[SPARK-17595][MLLIB] Use a bounded priority queue to find synonyms in Word2VecModel

## What changes were proposed in this pull request? The code in `Word2VecModel.findSynonyms` to choose the vocabulary elements with the highest similarity to the query vector currently sorts the collection of similarities for every vocabulary element. This involves making multiple copies of the collection of similarities while doing a (relatively) expensive sort. It would be more efficient to find the best matches by maintaining a bounded priority queue and populating it with a single pass over the vocabulary, and that is exactly what this patch does. ## How was this patch tested? This patch adds no user-visible functionality and its correctness should be exercised by existing tests.
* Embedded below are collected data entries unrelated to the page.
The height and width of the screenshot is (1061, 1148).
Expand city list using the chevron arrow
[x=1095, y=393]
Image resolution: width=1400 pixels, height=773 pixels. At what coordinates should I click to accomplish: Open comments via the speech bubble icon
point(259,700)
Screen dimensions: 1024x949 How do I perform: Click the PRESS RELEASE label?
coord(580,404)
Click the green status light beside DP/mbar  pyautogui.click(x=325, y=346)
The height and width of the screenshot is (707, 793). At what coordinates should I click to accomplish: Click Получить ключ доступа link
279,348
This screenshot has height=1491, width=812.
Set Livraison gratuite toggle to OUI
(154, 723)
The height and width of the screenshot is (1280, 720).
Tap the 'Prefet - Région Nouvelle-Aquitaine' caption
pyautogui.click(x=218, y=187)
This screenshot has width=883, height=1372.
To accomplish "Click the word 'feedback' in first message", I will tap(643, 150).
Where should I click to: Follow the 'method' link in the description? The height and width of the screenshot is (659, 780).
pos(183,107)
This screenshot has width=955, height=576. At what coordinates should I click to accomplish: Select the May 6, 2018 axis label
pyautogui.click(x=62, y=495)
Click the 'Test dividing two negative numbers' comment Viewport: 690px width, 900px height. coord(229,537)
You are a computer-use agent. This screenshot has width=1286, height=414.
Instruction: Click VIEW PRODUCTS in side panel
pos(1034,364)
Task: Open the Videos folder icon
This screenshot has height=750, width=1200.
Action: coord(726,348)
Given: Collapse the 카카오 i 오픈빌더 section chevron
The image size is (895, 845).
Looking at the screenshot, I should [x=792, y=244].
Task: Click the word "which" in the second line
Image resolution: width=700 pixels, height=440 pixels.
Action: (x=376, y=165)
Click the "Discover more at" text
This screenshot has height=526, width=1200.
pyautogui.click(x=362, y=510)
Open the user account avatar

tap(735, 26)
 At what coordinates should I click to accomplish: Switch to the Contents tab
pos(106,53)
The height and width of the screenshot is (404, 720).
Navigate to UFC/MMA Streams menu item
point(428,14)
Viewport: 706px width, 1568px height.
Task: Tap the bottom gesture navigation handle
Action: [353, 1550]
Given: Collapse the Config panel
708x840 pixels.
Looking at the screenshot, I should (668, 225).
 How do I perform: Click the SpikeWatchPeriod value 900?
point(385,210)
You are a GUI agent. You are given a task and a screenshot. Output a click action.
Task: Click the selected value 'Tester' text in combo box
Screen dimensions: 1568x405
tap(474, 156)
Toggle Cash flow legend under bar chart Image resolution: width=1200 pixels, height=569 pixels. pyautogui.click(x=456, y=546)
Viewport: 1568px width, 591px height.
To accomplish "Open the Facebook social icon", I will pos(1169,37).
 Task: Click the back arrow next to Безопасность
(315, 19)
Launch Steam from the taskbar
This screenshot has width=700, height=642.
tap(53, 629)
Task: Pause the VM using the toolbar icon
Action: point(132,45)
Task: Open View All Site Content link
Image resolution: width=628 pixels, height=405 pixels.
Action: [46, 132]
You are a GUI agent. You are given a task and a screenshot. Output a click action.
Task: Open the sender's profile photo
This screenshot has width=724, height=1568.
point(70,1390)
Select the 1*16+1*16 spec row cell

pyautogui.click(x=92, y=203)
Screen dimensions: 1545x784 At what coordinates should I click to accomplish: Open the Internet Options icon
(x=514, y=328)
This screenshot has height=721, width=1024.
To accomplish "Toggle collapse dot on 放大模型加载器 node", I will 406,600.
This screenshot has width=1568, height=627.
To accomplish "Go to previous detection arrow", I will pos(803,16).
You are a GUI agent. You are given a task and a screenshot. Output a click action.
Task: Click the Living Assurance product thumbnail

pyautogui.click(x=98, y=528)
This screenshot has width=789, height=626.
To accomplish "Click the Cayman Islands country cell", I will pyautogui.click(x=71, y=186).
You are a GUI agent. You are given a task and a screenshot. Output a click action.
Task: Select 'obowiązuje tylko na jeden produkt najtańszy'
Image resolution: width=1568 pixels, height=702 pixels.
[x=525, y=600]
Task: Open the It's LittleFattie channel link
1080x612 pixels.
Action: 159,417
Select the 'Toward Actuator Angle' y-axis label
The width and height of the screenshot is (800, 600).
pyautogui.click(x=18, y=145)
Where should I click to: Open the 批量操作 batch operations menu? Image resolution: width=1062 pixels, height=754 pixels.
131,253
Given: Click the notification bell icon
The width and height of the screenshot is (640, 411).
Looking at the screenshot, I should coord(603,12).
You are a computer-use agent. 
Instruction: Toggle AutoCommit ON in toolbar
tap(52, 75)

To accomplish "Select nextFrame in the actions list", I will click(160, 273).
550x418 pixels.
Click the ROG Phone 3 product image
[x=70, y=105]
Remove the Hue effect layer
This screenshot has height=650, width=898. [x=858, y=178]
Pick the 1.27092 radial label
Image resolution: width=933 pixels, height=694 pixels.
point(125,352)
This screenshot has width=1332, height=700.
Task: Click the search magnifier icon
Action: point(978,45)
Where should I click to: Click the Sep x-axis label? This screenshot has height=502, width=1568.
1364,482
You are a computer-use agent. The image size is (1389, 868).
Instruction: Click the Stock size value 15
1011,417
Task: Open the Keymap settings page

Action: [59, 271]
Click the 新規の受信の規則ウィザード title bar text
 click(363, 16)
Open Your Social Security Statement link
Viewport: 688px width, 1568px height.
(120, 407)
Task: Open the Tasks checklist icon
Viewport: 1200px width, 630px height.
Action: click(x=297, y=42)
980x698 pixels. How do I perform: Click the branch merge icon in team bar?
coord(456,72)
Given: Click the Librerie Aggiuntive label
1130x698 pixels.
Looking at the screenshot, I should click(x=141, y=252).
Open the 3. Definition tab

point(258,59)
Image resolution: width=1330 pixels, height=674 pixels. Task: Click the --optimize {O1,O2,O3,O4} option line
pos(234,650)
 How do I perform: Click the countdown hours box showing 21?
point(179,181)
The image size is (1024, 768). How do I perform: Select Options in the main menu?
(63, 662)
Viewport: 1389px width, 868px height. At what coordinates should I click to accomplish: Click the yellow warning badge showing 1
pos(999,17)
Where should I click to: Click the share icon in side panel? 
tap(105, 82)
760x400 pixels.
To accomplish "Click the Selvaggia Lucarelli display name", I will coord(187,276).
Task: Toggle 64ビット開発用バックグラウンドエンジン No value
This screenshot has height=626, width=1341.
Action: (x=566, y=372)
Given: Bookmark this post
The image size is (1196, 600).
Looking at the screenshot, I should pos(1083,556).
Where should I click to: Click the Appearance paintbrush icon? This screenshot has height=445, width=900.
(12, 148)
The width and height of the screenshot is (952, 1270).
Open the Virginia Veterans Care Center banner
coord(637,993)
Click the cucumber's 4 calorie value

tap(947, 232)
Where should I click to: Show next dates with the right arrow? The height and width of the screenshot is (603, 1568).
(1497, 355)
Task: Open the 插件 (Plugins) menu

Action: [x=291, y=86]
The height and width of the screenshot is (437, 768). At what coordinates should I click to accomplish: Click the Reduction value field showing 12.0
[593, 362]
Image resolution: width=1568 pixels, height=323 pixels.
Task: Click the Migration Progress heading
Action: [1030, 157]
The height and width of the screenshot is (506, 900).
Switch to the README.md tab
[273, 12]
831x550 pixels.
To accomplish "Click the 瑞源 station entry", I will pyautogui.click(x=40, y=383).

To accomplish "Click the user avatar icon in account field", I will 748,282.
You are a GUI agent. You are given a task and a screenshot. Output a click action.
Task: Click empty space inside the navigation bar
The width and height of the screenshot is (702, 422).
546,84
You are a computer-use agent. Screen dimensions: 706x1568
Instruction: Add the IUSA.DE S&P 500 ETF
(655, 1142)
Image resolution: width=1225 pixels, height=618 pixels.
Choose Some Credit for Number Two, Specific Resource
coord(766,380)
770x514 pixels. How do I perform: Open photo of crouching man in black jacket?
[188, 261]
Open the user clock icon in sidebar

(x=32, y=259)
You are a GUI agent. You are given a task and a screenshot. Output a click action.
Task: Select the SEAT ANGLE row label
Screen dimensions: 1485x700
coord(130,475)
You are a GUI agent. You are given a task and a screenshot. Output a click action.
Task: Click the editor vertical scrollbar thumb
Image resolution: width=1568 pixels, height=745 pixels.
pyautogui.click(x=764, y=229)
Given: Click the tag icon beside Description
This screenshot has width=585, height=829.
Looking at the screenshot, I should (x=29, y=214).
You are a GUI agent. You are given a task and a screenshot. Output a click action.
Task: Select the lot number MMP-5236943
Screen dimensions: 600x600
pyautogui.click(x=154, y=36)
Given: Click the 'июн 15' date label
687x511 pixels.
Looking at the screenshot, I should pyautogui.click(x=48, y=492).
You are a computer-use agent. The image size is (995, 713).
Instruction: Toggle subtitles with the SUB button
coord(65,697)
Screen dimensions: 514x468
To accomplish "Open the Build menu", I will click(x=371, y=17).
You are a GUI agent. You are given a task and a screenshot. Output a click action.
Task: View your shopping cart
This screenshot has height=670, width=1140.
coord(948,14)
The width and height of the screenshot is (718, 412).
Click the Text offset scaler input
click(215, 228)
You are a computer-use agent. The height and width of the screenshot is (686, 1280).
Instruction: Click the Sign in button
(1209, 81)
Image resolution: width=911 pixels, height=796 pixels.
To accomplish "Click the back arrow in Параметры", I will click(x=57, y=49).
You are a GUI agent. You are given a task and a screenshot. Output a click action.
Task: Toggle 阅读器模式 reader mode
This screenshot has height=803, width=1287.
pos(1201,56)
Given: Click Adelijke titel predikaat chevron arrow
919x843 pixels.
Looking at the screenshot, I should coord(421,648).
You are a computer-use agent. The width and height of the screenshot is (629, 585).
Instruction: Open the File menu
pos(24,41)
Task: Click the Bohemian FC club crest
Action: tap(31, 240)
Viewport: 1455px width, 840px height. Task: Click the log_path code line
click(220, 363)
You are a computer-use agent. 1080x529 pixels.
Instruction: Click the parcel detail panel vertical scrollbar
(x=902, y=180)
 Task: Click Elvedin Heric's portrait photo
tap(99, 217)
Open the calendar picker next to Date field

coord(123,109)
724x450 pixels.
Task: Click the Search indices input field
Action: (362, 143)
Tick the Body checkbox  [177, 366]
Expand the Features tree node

To ensure that this approach is actually faster, I made a microbenchmark for `findSynonyms`: ``` object W2VTiming { import org.apache.spark.{SparkContext, SparkConf} import org.apache.spark.mllib.feature.Word2VecModel def run(modelPath: String, scOpt: Option[SparkContext] = None) { val sc = scOpt.getOrElse(new SparkContext(new SparkConf(true).setMaster("local[*]").setAppName("test"))) val model = Word2VecModel.load(sc, modelPath) val keys = model.getVectors.keys val start = System.currentTimeMillis for(key <- keys) { model.findSynonyms(key, 5) model.findSynonyms(key, 10) model.findSynonyms(key, 25) model.findSynonyms(key, 50) } val finish = System.currentTimeMillis println("run completed in " + (finish - start) + "ms") } } ``` I ran this test on a model generated from the complete works of Jane Austen and found that the new approach was over 3x faster than the old approach. (If the `num` argument to `findSynonyms` is very close to the vocabulary size, the new approach will have less of an advantage over the old one.) Author: William Benton <willb@redhat.com> Closes #15150 from willb/SPARK-17595.
author: William Benton <willb@redhat.com> 2016-09-21 09:45:06 +0100
committer: Sean Owen <sowen@cloudera.com> 2016-09-21 09:45:06 +0100
commit: 7654385f268a3f481c4574ce47a19ab21155efd5 (patch)
tree: 3fe9295f136b985101702f2cf0e0b0410399ae47
parent: d3b88697638dcf32854fe21a6c53dfb3782773b9 (diff)
download: spark-7654385f268a3f481c4574ce47a19ab21155efd5.tar.gz
spark-7654385f268a3f481c4574ce47a19ab21155efd5.tar.bz2
spark-7654385f268a3f481c4574ce47a19ab21155efd5.zip
1 files changed, 10 insertions, 3 deletions
diff --git a/mllib/src/main/scala/org/apache/spark/mllib/feature/Word2Vec.scala b/mllib/src/main/scala/org/apache/spark/mllib/feature/Word2Vec.scala
index 42ca9665e5..2364d43aaa 100644
--- a/mllib/src/main/scala/org/apache/spark/mllib/feature/Word2Vec.scala
+++ b/mllib/src/main/scala/org/apache/spark/mllib/feature/Word2Vec.scala
@@ -35,6 +35,7 @@ import org.apache.spark.mllib.linalg.{Vector, Vectors}
 import org.apache.spark.mllib.util.{Loader, Saveable}
 import org.apache.spark.rdd._
 import org.apache.spark.sql.SparkSession
+import org.apache.spark.util.BoundedPriorityQueue
 import org.apache.spark.util.Utils
 import org.apache.spark.util.random.XORShiftRandom
 
@@ -555,7 +556,7 @@ class Word2VecModel private[spark] (
       num: Int,
       wordOpt: Option[String]): Array[(String, Double)] = {
     require(num > 0, "Number of similar words should > 0")
-    // TODO: optimize top-k
+
     val fVector = vector.toArray.map(_.toFloat)
     val cosineVec = Array.fill[Float](numWords)(0)
     val alpha: Float = 1
@@ -580,10 +581,16 @@ class Word2VecModel private[spark] (
       ind += 1
     }
 
-    val scored = wordList.zip(cosVec).toSeq.sortBy(-_._2)
+    val pq = new BoundedPriorityQueue[(String, Double)](num + 1)(Ordering.by(_._2))
+
+    for(i <- cosVec.indices) {
+      pq += Tuple2(wordList(i), cosVec(i))
+    }
+
+    val scored = pq.toSeq.sortBy(-_._2)
 
     val filtered = wordOpt match {
-      case Some(w) => scored.take(num + 1).filter(tup => w != tup._1)
+      case Some(w) => scored.filter(tup => w != tup._1)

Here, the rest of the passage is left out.